▶ GIVEN PROBLEM: Transcribe every line of the data below word for word, leaving out the pictures.

▶ Word and element location data:

##########

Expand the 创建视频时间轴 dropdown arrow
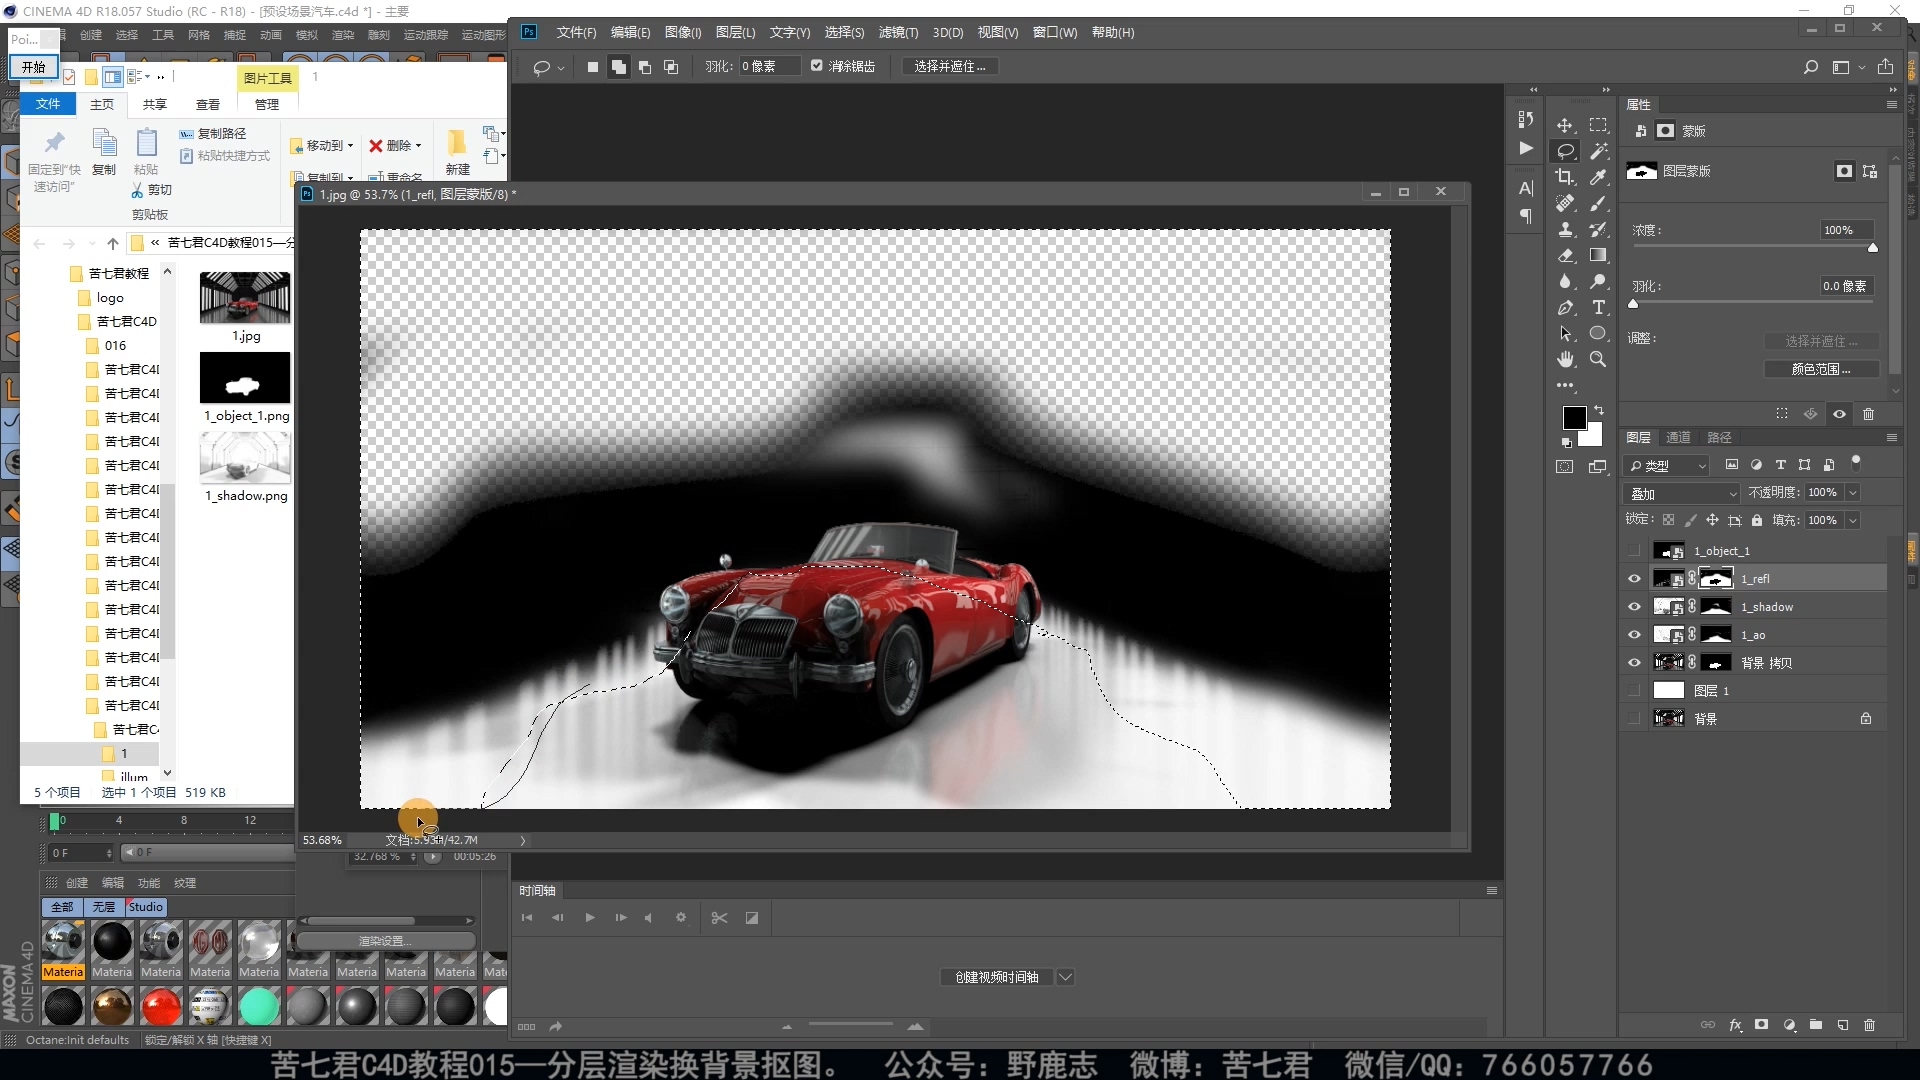Image resolution: width=1920 pixels, height=1080 pixels. (1066, 977)
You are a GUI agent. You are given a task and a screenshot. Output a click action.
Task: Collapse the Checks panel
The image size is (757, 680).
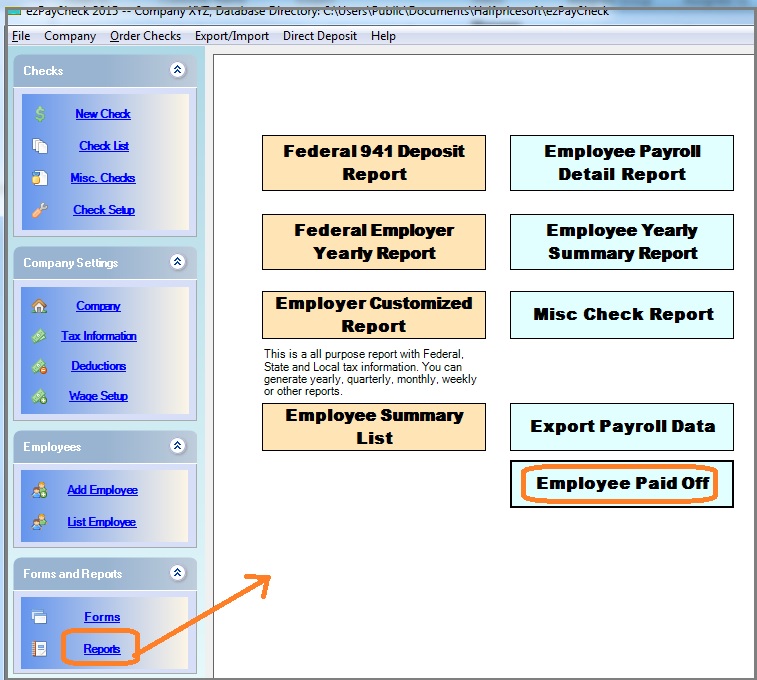tap(178, 71)
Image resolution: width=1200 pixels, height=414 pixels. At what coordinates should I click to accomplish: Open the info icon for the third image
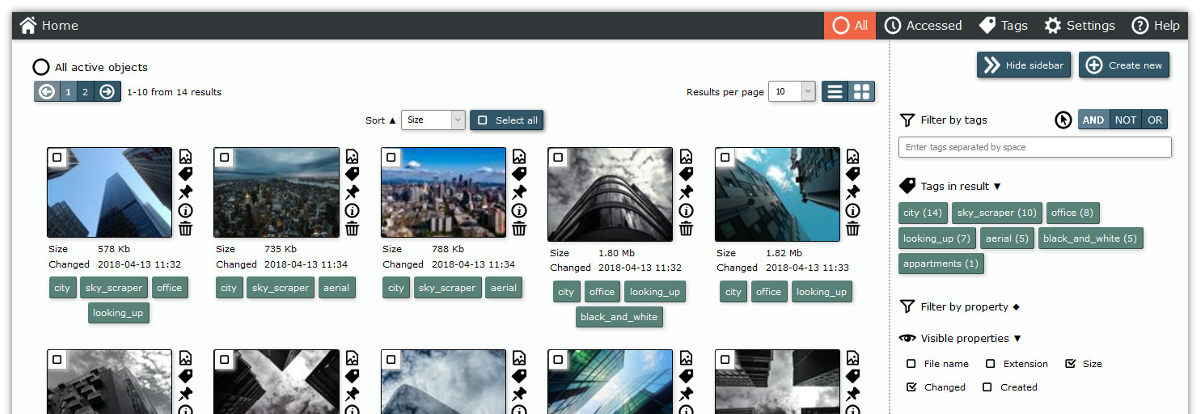[519, 211]
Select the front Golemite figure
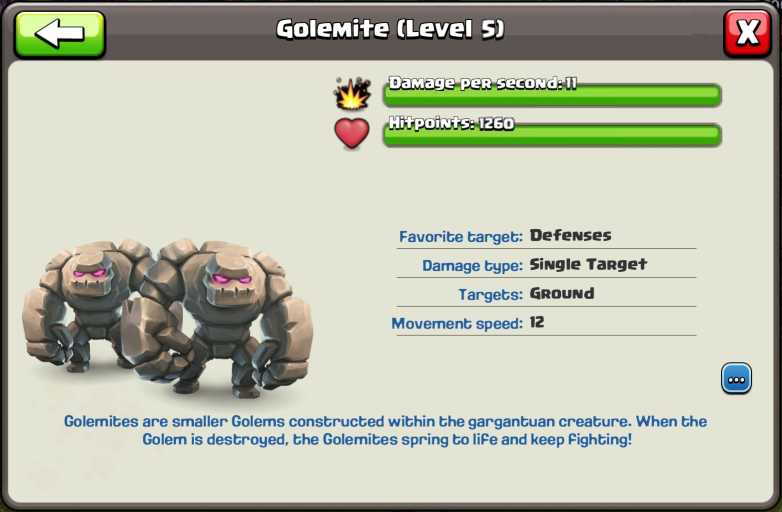The image size is (782, 512). [x=218, y=317]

##########

▶ SOLUTION TO THE PROBLEM:
Expand the 创建视频时间轴 dropdown arrow
Image resolution: width=1920 pixels, height=1080 pixels. (1066, 977)
You are a GUI agent. You are given a task and a screenshot. Output a click action.
Task: Collapse the Checks panel
The image size is (757, 680).
tap(178, 71)
Image resolution: width=1200 pixels, height=414 pixels. At what coordinates should I click to accomplish: Open the info icon for the third image
[519, 211]
Select the front Golemite figure
The image size is (782, 512). [x=218, y=317]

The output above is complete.